In the mailing-list message below, reproduce the passage from "next in thread" up to and including "on each topic.", changing "posts" to "messages".

> **Supplied passage**
----------
Skip site navigation (1)Skip section navigation (2)
Date:      Mon, 24 Mar 2014 18:47:13 -0400 (EDT)
From:      Rick Macklem <rmacklem@uoguelph.ca>
To:        Christopher Forgeron <csforgeron@gmail.com>
Cc:        FreeBSD Net <freebsd-net@freebsd.org>, Garrett Wollman <wollman@freebsd.org>, Jack Vogel <jfvogel@gmail.com>, Markus Gebert <markus.gebert@hostpoint.ch>
Subject:   Re: 9.2 ixgbe tx queue hang
Message-ID:  <1149589960.2454997.1395701233190.JavaMail.root@uoguelph.ca>
In-Reply-To: <CAB2_NwCHM9D1HZSMsuQQ-dYNAt-t2721jKqfO=2h3M4qdumY7w@mail.gmail.com>

next in thread | previous in thread | raw e-mail | index | archive | help
Christopher Forgeron wrote:
> I'm going to split this into different posts to focus on each topic.
> This
> is about setting IP_MAXPACKET to 65495
> 
> Update on Last Night's Run:
> 
> (Last night's run is a kernel with IP_MAXPACKET = 65495)
----------
> **Stored data**

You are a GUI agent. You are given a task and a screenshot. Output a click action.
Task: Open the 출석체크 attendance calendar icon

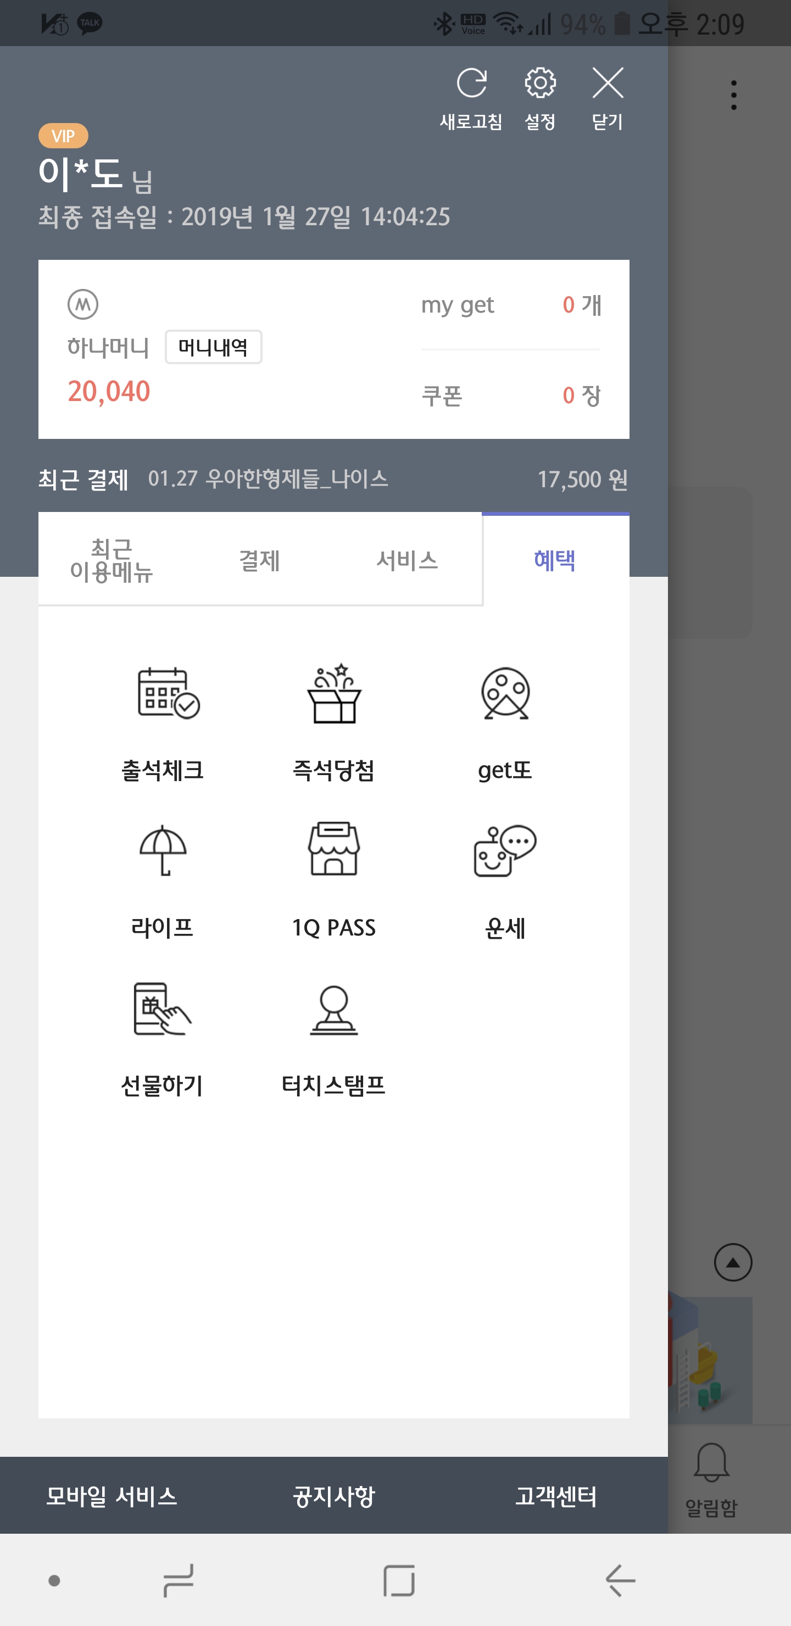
----------
> **In response**
next in thread | previous in thread | raw e-mail | index | archive | help
Christopher Forgeron wrote:
> I'm going to split this into different messages to focus on each topic.